WHAT YOU SHOULD DO ▸ Copy out each of the following records line for line, with every character left unchanged.
— START DATA FOR THE TASK —
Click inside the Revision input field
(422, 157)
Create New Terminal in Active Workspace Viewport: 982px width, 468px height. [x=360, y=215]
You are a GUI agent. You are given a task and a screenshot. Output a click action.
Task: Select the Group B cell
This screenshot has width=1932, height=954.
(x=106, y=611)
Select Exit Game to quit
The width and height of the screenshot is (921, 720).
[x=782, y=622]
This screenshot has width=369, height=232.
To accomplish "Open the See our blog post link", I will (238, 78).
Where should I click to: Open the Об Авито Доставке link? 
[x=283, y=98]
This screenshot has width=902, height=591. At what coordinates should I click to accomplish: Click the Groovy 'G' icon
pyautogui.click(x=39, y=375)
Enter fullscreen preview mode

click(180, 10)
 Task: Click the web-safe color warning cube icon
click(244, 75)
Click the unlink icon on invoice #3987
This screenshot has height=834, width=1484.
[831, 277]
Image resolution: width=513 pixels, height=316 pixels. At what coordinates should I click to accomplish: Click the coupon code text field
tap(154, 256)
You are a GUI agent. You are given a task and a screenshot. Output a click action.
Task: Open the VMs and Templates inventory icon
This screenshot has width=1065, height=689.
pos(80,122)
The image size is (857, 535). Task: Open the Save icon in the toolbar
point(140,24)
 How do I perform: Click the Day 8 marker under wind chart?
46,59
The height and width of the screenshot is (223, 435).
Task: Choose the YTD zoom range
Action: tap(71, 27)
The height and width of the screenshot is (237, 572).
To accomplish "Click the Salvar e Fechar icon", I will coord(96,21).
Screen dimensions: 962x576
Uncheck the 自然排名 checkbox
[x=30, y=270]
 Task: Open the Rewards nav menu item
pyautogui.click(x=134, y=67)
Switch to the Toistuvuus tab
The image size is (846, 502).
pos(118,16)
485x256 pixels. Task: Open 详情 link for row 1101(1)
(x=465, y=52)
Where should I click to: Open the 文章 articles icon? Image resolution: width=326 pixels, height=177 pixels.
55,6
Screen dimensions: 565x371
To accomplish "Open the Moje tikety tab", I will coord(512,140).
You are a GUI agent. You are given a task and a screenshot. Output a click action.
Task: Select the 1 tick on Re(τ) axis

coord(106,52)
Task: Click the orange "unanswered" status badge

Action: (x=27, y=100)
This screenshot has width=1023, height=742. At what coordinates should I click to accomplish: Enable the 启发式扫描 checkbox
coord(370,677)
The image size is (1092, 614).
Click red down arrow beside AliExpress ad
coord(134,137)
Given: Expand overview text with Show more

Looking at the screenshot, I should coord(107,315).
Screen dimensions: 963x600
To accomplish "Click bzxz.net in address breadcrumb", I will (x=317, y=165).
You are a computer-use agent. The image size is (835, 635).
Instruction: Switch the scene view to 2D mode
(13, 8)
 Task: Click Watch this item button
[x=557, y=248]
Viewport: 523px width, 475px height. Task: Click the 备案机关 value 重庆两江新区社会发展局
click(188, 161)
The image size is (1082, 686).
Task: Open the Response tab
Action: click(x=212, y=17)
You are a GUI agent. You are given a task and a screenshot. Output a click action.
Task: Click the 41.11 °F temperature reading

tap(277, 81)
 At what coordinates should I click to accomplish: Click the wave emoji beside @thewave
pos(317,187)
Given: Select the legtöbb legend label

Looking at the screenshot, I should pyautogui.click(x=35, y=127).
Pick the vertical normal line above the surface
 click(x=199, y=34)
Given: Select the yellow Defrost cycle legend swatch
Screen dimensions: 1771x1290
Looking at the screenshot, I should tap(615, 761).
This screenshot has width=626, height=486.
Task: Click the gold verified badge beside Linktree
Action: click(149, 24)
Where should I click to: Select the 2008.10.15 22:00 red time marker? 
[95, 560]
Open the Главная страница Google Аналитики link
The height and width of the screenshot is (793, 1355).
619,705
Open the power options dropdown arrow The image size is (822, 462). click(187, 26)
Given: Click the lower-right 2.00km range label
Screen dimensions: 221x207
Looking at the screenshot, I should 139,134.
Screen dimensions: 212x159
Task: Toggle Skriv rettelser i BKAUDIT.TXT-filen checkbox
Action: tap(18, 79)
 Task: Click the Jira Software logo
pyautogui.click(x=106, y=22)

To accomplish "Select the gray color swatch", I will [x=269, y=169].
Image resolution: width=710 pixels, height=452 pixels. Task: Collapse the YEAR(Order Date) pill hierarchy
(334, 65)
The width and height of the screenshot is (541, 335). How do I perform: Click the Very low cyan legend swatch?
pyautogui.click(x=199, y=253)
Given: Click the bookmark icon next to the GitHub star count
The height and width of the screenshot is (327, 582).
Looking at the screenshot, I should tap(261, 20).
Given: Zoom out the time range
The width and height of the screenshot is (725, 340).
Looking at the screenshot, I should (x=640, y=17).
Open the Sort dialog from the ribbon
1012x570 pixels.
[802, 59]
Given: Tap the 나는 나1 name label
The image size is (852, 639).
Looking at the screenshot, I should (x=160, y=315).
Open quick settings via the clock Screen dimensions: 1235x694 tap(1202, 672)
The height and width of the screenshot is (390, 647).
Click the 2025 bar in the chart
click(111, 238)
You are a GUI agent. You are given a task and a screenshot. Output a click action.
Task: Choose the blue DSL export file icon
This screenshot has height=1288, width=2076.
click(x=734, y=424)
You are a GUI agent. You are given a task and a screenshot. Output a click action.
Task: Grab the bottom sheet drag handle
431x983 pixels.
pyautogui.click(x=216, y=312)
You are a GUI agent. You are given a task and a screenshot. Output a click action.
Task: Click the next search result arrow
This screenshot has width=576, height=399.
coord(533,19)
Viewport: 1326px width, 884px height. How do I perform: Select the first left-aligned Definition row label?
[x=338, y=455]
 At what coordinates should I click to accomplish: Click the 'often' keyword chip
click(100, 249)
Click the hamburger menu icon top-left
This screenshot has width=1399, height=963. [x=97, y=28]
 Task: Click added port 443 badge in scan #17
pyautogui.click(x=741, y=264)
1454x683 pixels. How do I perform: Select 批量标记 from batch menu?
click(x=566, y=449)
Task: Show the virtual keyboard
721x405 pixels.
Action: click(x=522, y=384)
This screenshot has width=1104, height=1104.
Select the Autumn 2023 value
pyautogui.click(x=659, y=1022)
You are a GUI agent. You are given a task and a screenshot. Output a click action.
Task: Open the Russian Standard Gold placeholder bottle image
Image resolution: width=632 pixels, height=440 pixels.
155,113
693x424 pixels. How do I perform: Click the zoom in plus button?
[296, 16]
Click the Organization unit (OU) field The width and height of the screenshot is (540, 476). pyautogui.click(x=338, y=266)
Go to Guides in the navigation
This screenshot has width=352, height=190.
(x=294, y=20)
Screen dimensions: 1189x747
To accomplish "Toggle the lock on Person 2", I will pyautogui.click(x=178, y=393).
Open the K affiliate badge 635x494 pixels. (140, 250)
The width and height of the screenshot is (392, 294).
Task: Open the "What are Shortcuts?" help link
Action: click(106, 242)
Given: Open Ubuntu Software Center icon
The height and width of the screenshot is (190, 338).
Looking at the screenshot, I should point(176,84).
— END DATA FOR THE TASK —
TASK SOLUTION ▸
Click inside the Revision input field
(422, 157)
Create New Terminal in Active Workspace Viewport: 982px width, 468px height. [x=360, y=215]
You are a GUI agent. You are given a task and a screenshot. Output a click action.
Task: Select the Group B cell
This screenshot has width=1932, height=954.
(x=106, y=611)
Select Exit Game to quit
The width and height of the screenshot is (921, 720).
[x=782, y=622]
This screenshot has width=369, height=232.
To accomplish "Open the See our blog post link", I will (238, 78).
Where should I click to: Open the Об Авито Доставке link? 
[x=283, y=98]
This screenshot has width=902, height=591. At what coordinates should I click to accomplish: Click the Groovy 'G' icon
pyautogui.click(x=39, y=375)
Enter fullscreen preview mode

click(180, 10)
 Task: Click the web-safe color warning cube icon
click(244, 75)
Click the unlink icon on invoice #3987
This screenshot has height=834, width=1484.
[831, 277]
Image resolution: width=513 pixels, height=316 pixels. At what coordinates should I click to accomplish: Click the coupon code text field
tap(154, 256)
You are a GUI agent. You are given a task and a screenshot. Output a click action.
Task: Open the VMs and Templates inventory icon
This screenshot has width=1065, height=689.
pos(80,122)
The image size is (857, 535). Task: Open the Save icon in the toolbar
point(140,24)
 How do I perform: Click the Day 8 marker under wind chart?
46,59
The height and width of the screenshot is (223, 435).
Task: Choose the YTD zoom range
Action: tap(71, 27)
The height and width of the screenshot is (237, 572).
To accomplish "Click the Salvar e Fechar icon", I will coord(96,21).
Screen dimensions: 962x576
Uncheck the 自然排名 checkbox
[x=30, y=270]
 Task: Open the Rewards nav menu item
pyautogui.click(x=134, y=67)
Switch to the Toistuvuus tab
The image size is (846, 502).
pos(118,16)
485x256 pixels. Task: Open 详情 link for row 1101(1)
(x=465, y=52)
Where should I click to: Open the 文章 articles icon? Image resolution: width=326 pixels, height=177 pixels.
55,6
Screen dimensions: 565x371
To accomplish "Open the Moje tikety tab", I will coord(512,140).
You are a GUI agent. You are given a task and a screenshot. Output a click action.
Task: Select the 1 tick on Re(τ) axis

coord(106,52)
Task: Click the orange "unanswered" status badge

Action: (x=27, y=100)
This screenshot has width=1023, height=742. At what coordinates should I click to accomplish: Enable the 启发式扫描 checkbox
coord(370,677)
The image size is (1092, 614).
Click red down arrow beside AliExpress ad
coord(134,137)
Given: Expand overview text with Show more

Looking at the screenshot, I should coord(107,315).
Screen dimensions: 963x600
To accomplish "Click bzxz.net in address breadcrumb", I will (x=317, y=165).
You are a computer-use agent. The image size is (835, 635).
Instruction: Switch the scene view to 2D mode
(13, 8)
 Task: Click Watch this item button
[x=557, y=248]
Viewport: 523px width, 475px height. Task: Click the 备案机关 value 重庆两江新区社会发展局
click(188, 161)
The image size is (1082, 686).
Task: Open the Response tab
Action: click(x=212, y=17)
You are a GUI agent. You are given a task and a screenshot. Output a click action.
Task: Click the 41.11 °F temperature reading

tap(277, 81)
 At what coordinates should I click to accomplish: Click the wave emoji beside @thewave
pos(317,187)
Given: Select the legtöbb legend label

Looking at the screenshot, I should pyautogui.click(x=35, y=127).
Pick the vertical normal line above the surface
 click(x=199, y=34)
Given: Select the yellow Defrost cycle legend swatch
Screen dimensions: 1771x1290
Looking at the screenshot, I should tap(615, 761).
This screenshot has width=626, height=486.
Task: Click the gold verified badge beside Linktree
Action: click(149, 24)
Where should I click to: Select the 2008.10.15 22:00 red time marker? 
[95, 560]
Open the Главная страница Google Аналитики link
The height and width of the screenshot is (793, 1355).
619,705
Open the power options dropdown arrow The image size is (822, 462). click(187, 26)
Given: Click the lower-right 2.00km range label
Screen dimensions: 221x207
Looking at the screenshot, I should 139,134.
Screen dimensions: 212x159
Task: Toggle Skriv rettelser i BKAUDIT.TXT-filen checkbox
Action: tap(18, 79)
 Task: Click the Jira Software logo
pyautogui.click(x=106, y=22)

To accomplish "Select the gray color swatch", I will [x=269, y=169].
Image resolution: width=710 pixels, height=452 pixels. Task: Collapse the YEAR(Order Date) pill hierarchy
(334, 65)
The width and height of the screenshot is (541, 335). How do I perform: Click the Very low cyan legend swatch?
pyautogui.click(x=199, y=253)
Given: Click the bookmark icon next to the GitHub star count
The height and width of the screenshot is (327, 582).
Looking at the screenshot, I should tap(261, 20).
Given: Zoom out the time range
The width and height of the screenshot is (725, 340).
Looking at the screenshot, I should (x=640, y=17).
Open the Sort dialog from the ribbon
1012x570 pixels.
[802, 59]
Given: Tap the 나는 나1 name label
The image size is (852, 639).
Looking at the screenshot, I should (x=160, y=315).
Open quick settings via the clock Screen dimensions: 1235x694 tap(1202, 672)
The height and width of the screenshot is (390, 647).
Click the 2025 bar in the chart
click(111, 238)
You are a GUI agent. You are given a task and a screenshot. Output a click action.
Task: Choose the blue DSL export file icon
This screenshot has height=1288, width=2076.
click(x=734, y=424)
You are a GUI agent. You are given a task and a screenshot. Output a click action.
Task: Grab the bottom sheet drag handle
431x983 pixels.
pyautogui.click(x=216, y=312)
You are a GUI agent. You are given a task and a screenshot. Output a click action.
Task: Click the next search result arrow
This screenshot has width=576, height=399.
coord(533,19)
Viewport: 1326px width, 884px height. How do I perform: Select the first left-aligned Definition row label?
[x=338, y=455]
 At what coordinates should I click to accomplish: Click the 'often' keyword chip
click(100, 249)
Click the hamburger menu icon top-left
This screenshot has width=1399, height=963. [x=97, y=28]
 Task: Click added port 443 badge in scan #17
pyautogui.click(x=741, y=264)
1454x683 pixels. How do I perform: Select 批量标记 from batch menu?
click(x=566, y=449)
Task: Show the virtual keyboard
721x405 pixels.
Action: click(x=522, y=384)
This screenshot has width=1104, height=1104.
Select the Autumn 2023 value
pyautogui.click(x=659, y=1022)
You are a GUI agent. You are given a task and a screenshot. Output a click action.
Task: Open the Russian Standard Gold placeholder bottle image
Image resolution: width=632 pixels, height=440 pixels.
155,113
693x424 pixels. How do I perform: Click the zoom in plus button?
[296, 16]
Click the Organization unit (OU) field The width and height of the screenshot is (540, 476). pyautogui.click(x=338, y=266)
Go to Guides in the navigation
This screenshot has width=352, height=190.
(x=294, y=20)
Screen dimensions: 1189x747
To accomplish "Toggle the lock on Person 2", I will pyautogui.click(x=178, y=393).
Open the K affiliate badge 635x494 pixels. (140, 250)
The width and height of the screenshot is (392, 294).
Task: Open the "What are Shortcuts?" help link
Action: click(106, 242)
Given: Open Ubuntu Software Center icon
The height and width of the screenshot is (190, 338).
Looking at the screenshot, I should point(176,84).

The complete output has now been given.